I have create the following simple test (testing.py):
#!/usr/bin/env python
import unittest
from scripts.keyboard import GetKey
class TestBareBones(unittest.TestCase):
def test_one_equals_one(self):
self.assertEquals(1, 1, "1!=1")
if __name__ == '__main__':
unittest.main()
I think I have a problem with the imports because if I run the following python commands (from the ros_rover directory):
user#dubuntu:~/probable-adventure/catkin_ws/src/ros_rover$ python testing.py
user#dubuntu:~/probable-adventure/catkin_ws/src/ros_rover$ python -m testing
I get the following error:
File "/home/diego/Documents/probable-adventure/catkin_ws/src/ros_rover/test/prueba.py", line 5, in <module>
from scripts.keyboard import GetKey
File "scripts/keyboard.py", line 14, in <module>
from ros_rover.msg import Teleoperation
ImportError: No module named ros_rover.msg
My thought
I think the problem is related with imports because I have read that python imports depends on the directory from where you run the python command.

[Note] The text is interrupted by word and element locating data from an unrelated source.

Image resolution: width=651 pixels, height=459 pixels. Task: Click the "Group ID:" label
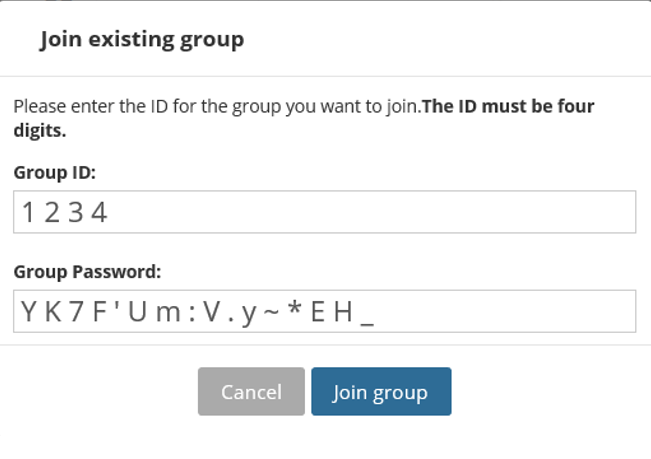pyautogui.click(x=55, y=172)
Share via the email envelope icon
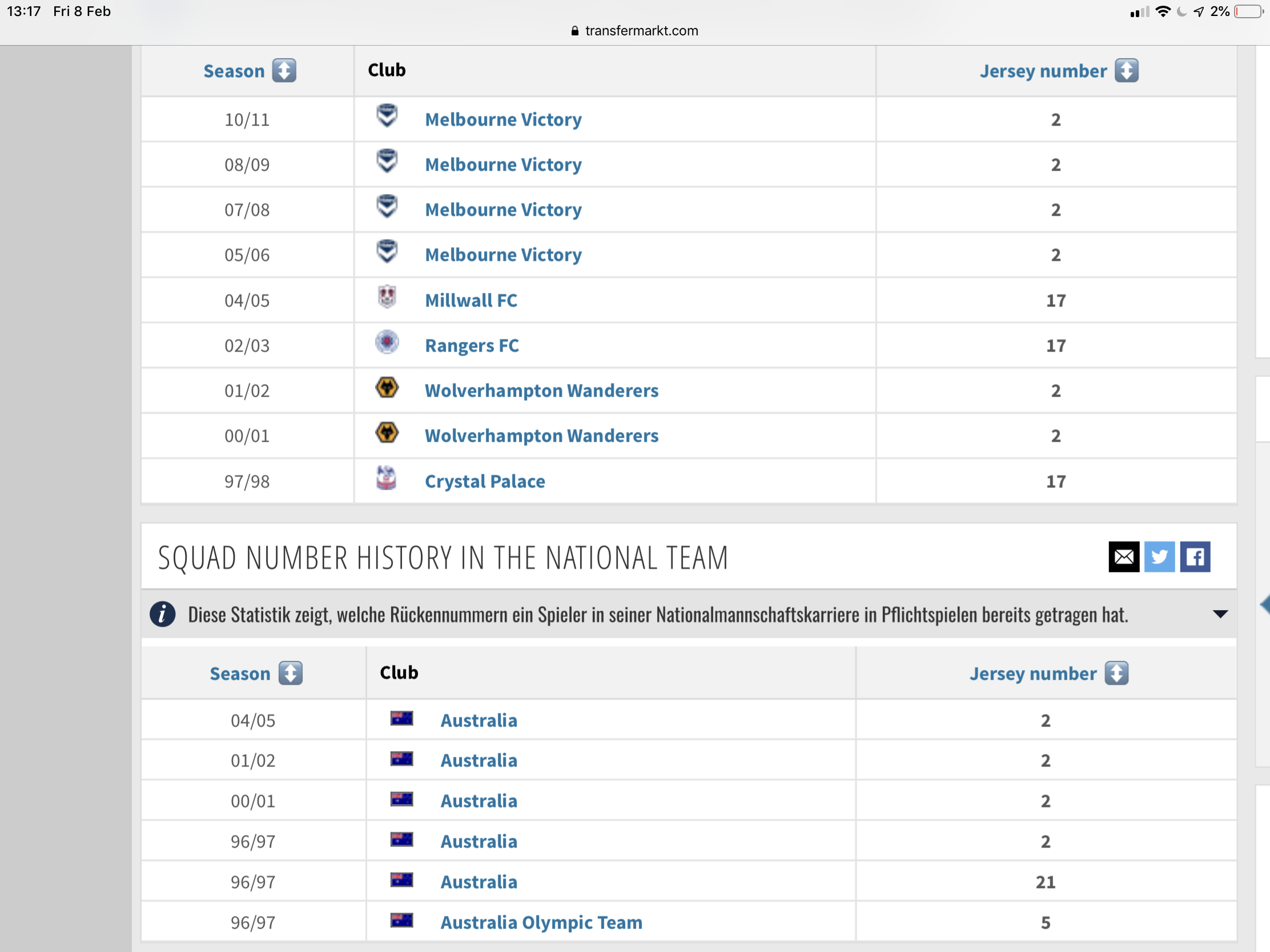This screenshot has height=952, width=1270. (x=1124, y=556)
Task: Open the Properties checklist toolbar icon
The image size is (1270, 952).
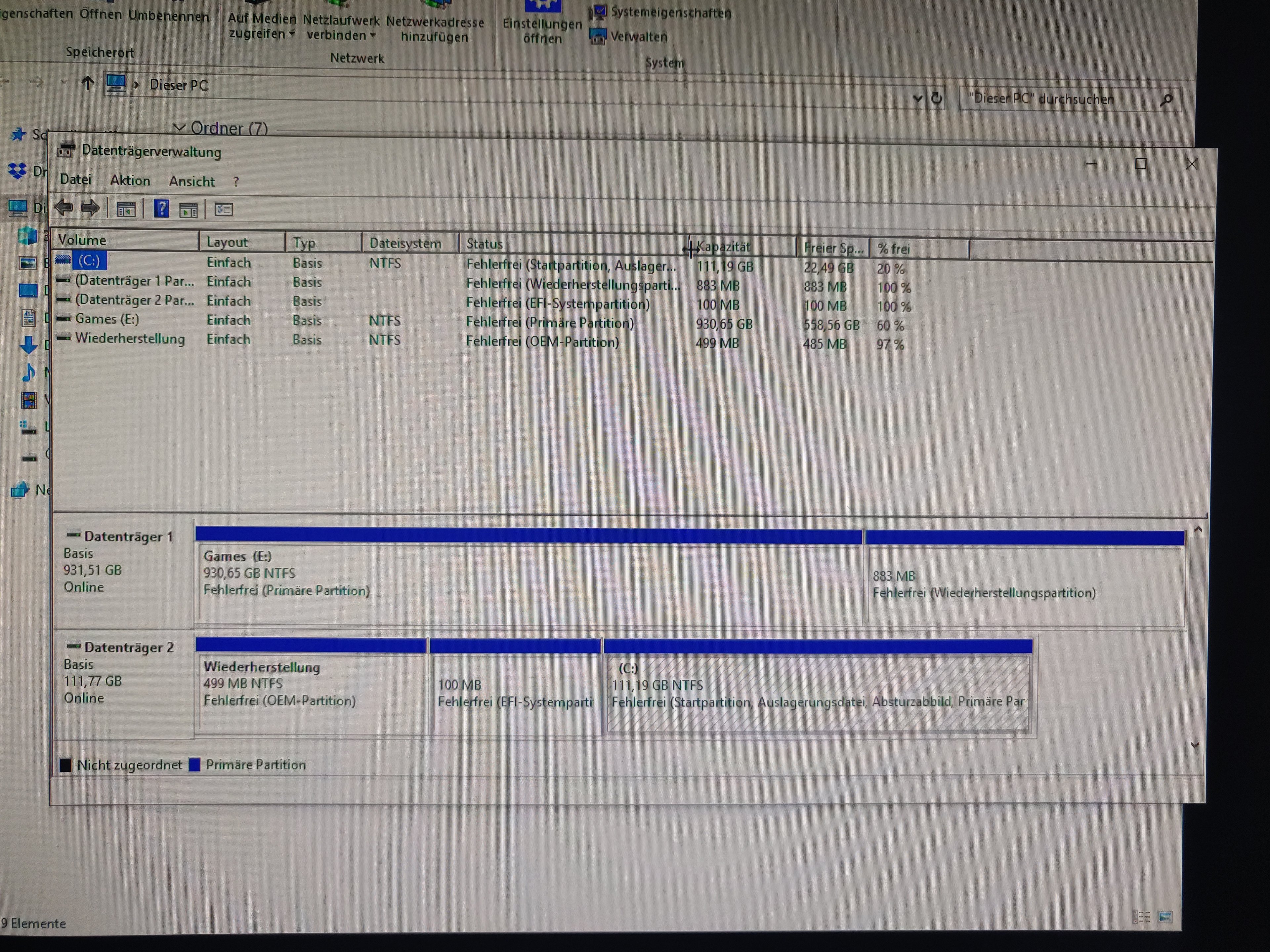Action: tap(223, 210)
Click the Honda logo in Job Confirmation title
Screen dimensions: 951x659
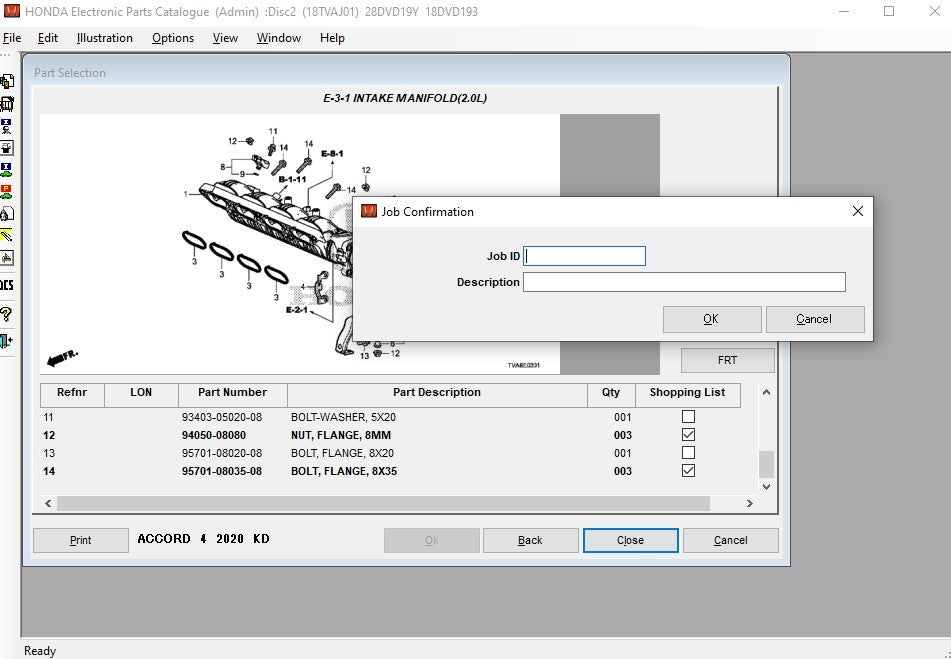point(369,212)
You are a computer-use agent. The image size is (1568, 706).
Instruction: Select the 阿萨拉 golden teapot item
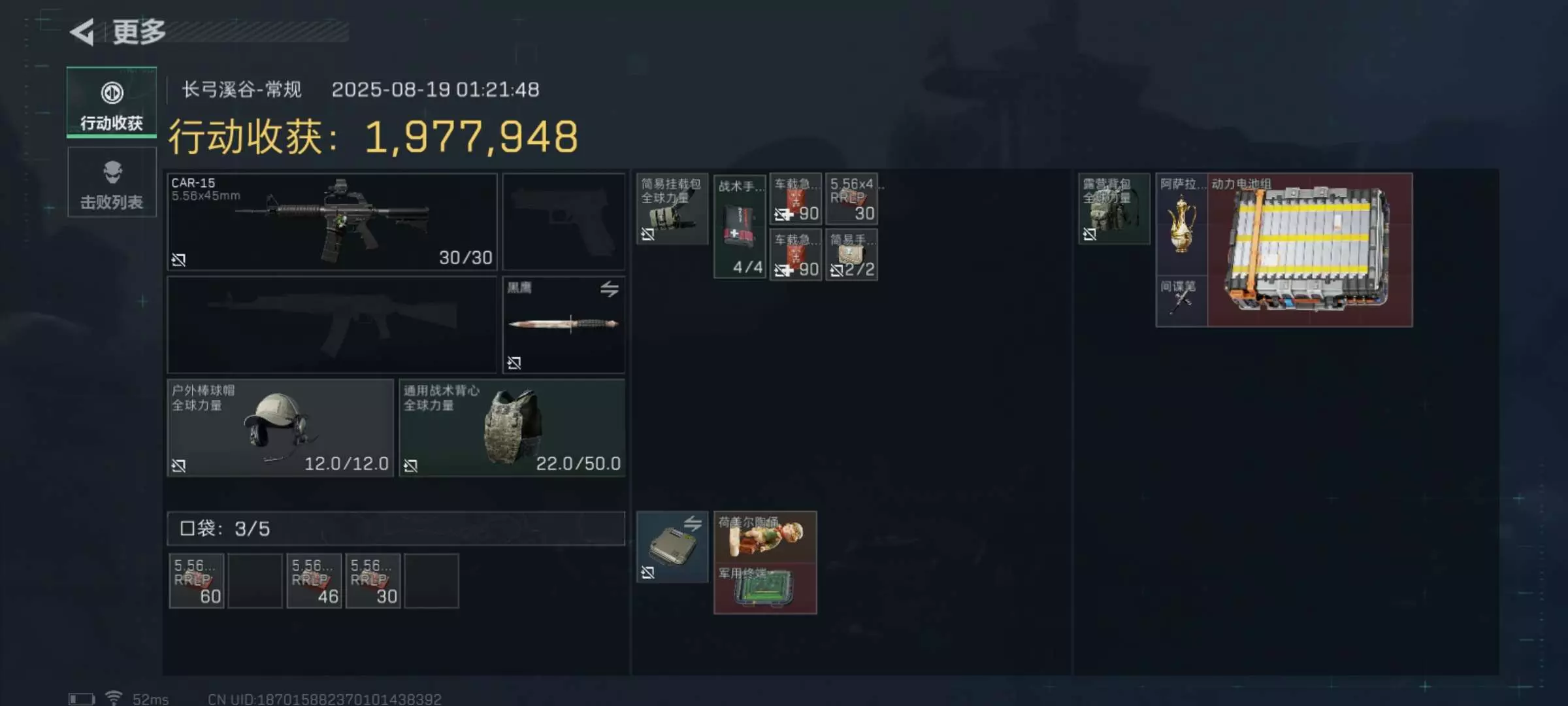click(x=1181, y=224)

I run the test from ros_rover directory because the test's import is scripts.keyboard so it can found it (scripts is in ros_rover). But when the keyboard.py tries to import ros_rover.msg fails because I'm already in ros_rover directory and cannot find ros_rover.
I have read a lot here in StackOverflow and out of it but I didn't find a solution (I have added a empty __init__.py file to ros_rover, scripts and test directories).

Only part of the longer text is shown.